Book a hotel in the Mongkok or Yaumatei area. Immigration/Customs/luggage, taking a subway out + taxi*, and checking in will take you about an hour to hour and a half. That will take you to about 9:15/9:30 pm. After you check in, do the following areas in the following order (starting with the one with the earliest closing time): a walk along Nathan Road (it goes from Tsim Sha Tsui to Mongkok) for a peek at the shops, browsing the clothes and accessories stalls in the Mongkok Ladies Market, browsing the stalls and floor vendors at the Yau Ma Tei Temple Street Night Market (they sell all kinds of stuff, and also palm reading, music, opera, etc.) There will be plenty of restaurants and food vendors around. 

You may linger at Temple Street till the last vendor/stall closes - I think they close at about midnight.

Also, you may take a taxi* to the Star Ferry terminal in Tsim Sha Tsui. Take the ferry across to the Central District. The ferry closes down at 11:30 pm. 
Here's ferry schedule and fare info:
http://www.starferry.com.hk/services.html
The crossing takes only about 5 minutes and costs less than 50 cents U.S. You will get to see the famous Hong Kong harbor at night. You may repeat the ride if you want. You may also take a stroll in the Central District. Just make sure you get back on the ferry before the last run. (If you miss it you will have to take an expensive taxi ride through the undersea tunnel.)

Next morning, check out of the hotel and take the taxi + subway back to the airport.

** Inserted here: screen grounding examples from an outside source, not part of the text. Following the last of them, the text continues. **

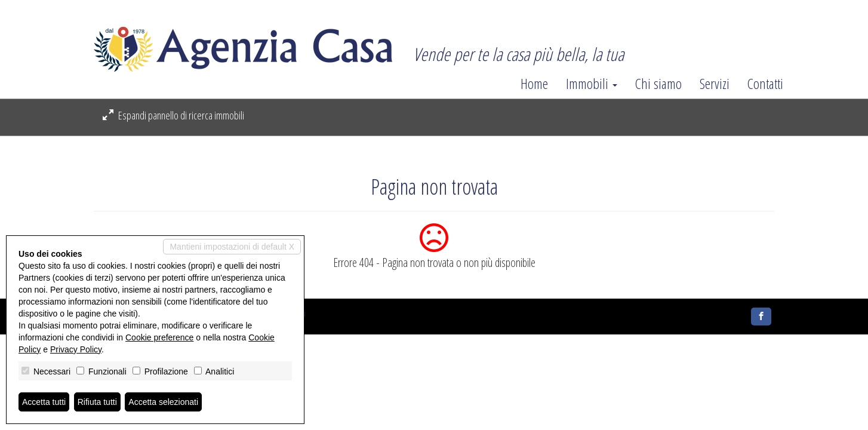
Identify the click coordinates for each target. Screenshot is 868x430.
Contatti (765, 84)
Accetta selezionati (163, 402)
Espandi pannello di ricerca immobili (173, 115)
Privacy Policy (76, 349)
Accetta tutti (44, 402)
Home (534, 84)
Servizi (715, 84)
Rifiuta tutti (97, 402)
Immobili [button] (592, 84)
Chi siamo (658, 84)
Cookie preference (159, 337)
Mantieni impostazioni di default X (232, 247)
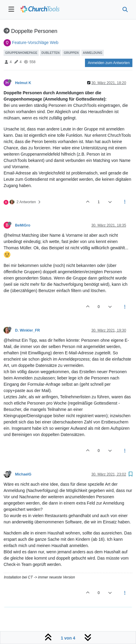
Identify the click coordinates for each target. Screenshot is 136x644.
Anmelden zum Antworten (109, 63)
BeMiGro (23, 225)
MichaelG (23, 474)
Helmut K (23, 83)
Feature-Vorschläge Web (35, 42)
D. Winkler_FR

This will give you a taste of some of the night activities in HK in the time that you have.

Have fun! 


* Taxis are available at subway stations, hotels, and may be flagged down on the streets any time (except they can't stop in areas marked with double yellow lines). Here's info on traveling by taxi in Hong Kong:
http://www.travelchinaguide.com/cityguides/hongkong/getting-around.htm


----------